__PROBLEM TO SOLVE__
Return, word for word, only the lines of the data below that lie between the line with "User Agreement (892, 1110)" and the line with "Filipino Full-Ride Scholar", those two lines included.

__DATA FOR REVIEW__
· · · ·

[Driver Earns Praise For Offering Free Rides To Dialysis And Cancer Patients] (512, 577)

· · · ·

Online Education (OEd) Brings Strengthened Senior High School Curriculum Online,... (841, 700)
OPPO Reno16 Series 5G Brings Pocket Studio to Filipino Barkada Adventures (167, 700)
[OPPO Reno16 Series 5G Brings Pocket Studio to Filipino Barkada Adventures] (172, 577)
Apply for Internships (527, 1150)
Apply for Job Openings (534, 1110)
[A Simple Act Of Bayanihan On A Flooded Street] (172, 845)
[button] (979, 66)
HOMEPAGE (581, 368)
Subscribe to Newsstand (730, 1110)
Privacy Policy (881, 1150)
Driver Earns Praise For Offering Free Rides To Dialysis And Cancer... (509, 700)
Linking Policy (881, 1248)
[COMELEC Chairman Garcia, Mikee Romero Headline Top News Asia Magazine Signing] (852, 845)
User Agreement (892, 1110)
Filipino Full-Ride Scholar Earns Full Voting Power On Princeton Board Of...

· · · ·

__RESPONSE TO THIS TASK__
User Agreement (892, 1110)
Filipino Full-Ride Scholar Earns Full Voting Power On Princeton Board Of...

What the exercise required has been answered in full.